→ **ASSIGNMENT**
Please set down each line of the data again, unchanged.

→ **DATASET RECORDS**

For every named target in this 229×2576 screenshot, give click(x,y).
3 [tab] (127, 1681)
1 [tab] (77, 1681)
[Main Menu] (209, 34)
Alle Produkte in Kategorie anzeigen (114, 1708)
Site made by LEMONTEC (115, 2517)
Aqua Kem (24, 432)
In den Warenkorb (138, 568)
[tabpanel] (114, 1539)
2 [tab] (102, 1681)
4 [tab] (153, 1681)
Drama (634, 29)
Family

→ **RESPONSE AREA**
For every named target in this 229×2576 screenshot, give click(x,y).
3 [tab] (127, 1681)
1 [tab] (77, 1681)
[Main Menu] (209, 34)
Alle Produkte in Kategorie anzeigen (114, 1708)
Site made by LEMONTEC (115, 2517)
Aqua Kem (24, 432)
In den Warenkorb (138, 568)
[tabpanel] (114, 1539)
2 [tab] (102, 1681)
4 [tab] (153, 1681)
Drama (634, 29)
Family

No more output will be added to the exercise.